Even so, this behavior was actually just Shockley-lite, a warm-up round for when he really exposed the true extent of his awfulness. That revelation came on November 22, 1965, when Shockley was interviewed for an article called "Is th​e Quality of U.S. Population Declining?" in the US News & World Report.

It's not often you can say a person is more racist than James Watson but with this interview, Shockley proved he was that man. It's an infuriating read full of speculation about the genetic inferiority of non-white races. By the end of the 1960s, Shockley had decided these racial ramblings were his most important scientific work, and swiftly went about alienating everyone he had ever met by forcing his delusions on them.

His personal life wasn't any better. Naturally, he left his first wife wh​ile she had cancer—that's just part of the jerk checklist—and he had a rocky relationship with his children. The latter was probably because he told Playboy​ that "in terms of my own capacities [my children] represent a very significant regression. My first wife—their mother—had not as high an academic-achievement standing as I had."

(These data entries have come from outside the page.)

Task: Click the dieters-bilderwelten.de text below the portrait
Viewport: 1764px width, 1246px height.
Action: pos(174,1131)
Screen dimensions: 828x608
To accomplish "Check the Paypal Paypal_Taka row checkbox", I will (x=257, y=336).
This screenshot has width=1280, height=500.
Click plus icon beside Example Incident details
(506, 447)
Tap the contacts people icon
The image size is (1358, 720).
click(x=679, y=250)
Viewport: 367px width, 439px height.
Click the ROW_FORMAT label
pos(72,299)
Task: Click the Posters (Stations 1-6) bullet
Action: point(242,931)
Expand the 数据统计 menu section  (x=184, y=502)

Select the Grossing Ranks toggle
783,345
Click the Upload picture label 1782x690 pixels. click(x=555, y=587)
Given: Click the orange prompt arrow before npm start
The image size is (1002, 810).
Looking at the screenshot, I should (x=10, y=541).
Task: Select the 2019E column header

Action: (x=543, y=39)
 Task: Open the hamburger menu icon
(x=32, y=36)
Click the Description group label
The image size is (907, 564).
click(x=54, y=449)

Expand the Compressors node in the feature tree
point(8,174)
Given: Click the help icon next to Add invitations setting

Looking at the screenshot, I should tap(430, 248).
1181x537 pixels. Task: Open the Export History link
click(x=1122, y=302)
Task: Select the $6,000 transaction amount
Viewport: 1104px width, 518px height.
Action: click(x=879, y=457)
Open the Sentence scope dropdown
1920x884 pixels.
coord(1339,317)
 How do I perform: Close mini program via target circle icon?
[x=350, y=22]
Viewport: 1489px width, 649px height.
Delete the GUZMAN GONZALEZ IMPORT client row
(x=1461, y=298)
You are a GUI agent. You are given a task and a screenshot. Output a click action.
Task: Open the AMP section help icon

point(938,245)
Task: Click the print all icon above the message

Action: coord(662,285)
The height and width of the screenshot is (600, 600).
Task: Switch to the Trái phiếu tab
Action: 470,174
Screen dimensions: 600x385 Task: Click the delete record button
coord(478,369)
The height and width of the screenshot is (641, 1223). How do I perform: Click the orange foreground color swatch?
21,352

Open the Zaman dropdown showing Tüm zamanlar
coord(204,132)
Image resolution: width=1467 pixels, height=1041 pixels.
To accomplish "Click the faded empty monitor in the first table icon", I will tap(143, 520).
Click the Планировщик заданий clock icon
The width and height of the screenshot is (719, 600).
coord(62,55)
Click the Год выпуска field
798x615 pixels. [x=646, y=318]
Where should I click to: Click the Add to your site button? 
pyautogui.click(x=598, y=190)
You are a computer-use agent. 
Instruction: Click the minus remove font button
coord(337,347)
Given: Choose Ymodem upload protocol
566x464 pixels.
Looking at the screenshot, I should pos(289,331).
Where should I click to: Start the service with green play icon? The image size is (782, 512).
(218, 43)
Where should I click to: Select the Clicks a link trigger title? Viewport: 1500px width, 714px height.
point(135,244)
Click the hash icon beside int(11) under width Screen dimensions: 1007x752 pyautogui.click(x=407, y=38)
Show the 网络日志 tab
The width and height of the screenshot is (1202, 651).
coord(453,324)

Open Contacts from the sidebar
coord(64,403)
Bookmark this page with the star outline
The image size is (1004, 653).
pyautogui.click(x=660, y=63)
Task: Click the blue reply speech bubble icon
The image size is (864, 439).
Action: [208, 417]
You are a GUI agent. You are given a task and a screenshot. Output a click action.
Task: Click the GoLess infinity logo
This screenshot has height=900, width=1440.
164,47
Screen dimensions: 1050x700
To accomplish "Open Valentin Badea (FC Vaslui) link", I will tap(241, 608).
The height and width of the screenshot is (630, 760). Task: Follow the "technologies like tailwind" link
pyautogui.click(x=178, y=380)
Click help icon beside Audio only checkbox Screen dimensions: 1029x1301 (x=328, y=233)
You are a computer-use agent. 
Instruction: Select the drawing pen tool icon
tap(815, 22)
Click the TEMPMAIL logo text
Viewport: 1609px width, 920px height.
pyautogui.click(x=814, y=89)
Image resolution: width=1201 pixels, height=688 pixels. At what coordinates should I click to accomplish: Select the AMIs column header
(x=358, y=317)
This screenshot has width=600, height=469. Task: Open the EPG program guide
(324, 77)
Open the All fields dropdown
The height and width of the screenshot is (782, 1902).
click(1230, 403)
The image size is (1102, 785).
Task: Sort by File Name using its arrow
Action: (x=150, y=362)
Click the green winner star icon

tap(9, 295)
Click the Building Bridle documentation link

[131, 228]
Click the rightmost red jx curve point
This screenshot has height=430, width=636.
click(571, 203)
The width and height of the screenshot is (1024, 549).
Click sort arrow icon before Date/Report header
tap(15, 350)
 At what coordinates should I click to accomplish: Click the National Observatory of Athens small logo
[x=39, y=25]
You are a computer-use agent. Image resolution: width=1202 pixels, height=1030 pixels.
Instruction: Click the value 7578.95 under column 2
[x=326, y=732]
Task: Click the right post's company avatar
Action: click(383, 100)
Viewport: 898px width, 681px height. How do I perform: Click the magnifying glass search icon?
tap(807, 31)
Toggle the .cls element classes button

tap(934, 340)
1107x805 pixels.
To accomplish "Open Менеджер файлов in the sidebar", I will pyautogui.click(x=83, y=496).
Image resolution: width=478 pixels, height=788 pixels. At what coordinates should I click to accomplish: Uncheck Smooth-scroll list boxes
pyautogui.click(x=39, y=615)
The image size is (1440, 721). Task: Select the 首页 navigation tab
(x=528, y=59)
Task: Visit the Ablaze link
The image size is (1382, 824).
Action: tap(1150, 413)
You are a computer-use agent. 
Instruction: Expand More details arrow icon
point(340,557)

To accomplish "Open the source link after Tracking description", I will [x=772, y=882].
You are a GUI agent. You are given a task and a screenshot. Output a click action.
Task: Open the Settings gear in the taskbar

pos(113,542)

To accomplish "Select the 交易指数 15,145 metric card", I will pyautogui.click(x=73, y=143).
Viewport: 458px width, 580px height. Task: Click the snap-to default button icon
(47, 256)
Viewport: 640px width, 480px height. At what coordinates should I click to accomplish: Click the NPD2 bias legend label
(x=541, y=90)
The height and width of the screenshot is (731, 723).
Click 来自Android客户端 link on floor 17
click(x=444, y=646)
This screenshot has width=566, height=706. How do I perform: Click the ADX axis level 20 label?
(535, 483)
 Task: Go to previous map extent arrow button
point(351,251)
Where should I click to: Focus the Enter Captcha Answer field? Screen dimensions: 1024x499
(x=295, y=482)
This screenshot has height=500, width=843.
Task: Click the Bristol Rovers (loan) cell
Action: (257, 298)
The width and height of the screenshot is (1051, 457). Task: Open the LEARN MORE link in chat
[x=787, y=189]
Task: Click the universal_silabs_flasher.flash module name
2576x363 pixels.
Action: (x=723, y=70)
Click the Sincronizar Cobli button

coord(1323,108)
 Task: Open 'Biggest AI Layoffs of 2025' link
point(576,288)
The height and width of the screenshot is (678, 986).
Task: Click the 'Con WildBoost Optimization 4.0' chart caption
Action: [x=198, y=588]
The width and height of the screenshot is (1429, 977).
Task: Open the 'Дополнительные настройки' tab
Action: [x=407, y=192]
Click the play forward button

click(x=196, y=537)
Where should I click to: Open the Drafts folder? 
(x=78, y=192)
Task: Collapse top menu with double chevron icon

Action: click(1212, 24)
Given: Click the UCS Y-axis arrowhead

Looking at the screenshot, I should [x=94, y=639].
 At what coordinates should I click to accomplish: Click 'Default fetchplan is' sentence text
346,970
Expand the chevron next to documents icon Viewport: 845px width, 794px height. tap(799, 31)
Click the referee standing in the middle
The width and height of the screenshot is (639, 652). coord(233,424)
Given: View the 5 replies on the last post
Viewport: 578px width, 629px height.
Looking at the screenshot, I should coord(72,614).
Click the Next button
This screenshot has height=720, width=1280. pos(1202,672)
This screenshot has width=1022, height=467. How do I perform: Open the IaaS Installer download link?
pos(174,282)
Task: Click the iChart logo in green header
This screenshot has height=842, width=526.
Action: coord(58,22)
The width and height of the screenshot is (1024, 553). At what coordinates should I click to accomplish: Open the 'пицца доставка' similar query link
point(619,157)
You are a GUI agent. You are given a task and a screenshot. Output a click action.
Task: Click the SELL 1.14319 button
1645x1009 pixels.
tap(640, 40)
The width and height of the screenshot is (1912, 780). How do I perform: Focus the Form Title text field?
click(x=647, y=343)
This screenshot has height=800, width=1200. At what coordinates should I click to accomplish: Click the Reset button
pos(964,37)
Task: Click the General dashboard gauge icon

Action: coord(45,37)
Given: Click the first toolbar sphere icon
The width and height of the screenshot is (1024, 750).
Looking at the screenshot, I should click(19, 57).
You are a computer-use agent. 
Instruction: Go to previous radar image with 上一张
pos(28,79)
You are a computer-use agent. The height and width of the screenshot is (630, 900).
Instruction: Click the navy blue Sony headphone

Shockley was such a caricature of a jerk that it's hard to believe he ever existed. In case you're wondering, he doesn't anymore—he died of prostate cancer in 1989. The last sentence of his obituary was: "Stanford University said no services are planned."

You know you've led a messed-up life when your own obituary writes you off as not worth mourning. Watson's latest media misadventures are a reminder that Nobel Prizes can be handed out to hopeless bigots, but Shockley is one of many who set the precedent before him. And that is what this series is all about.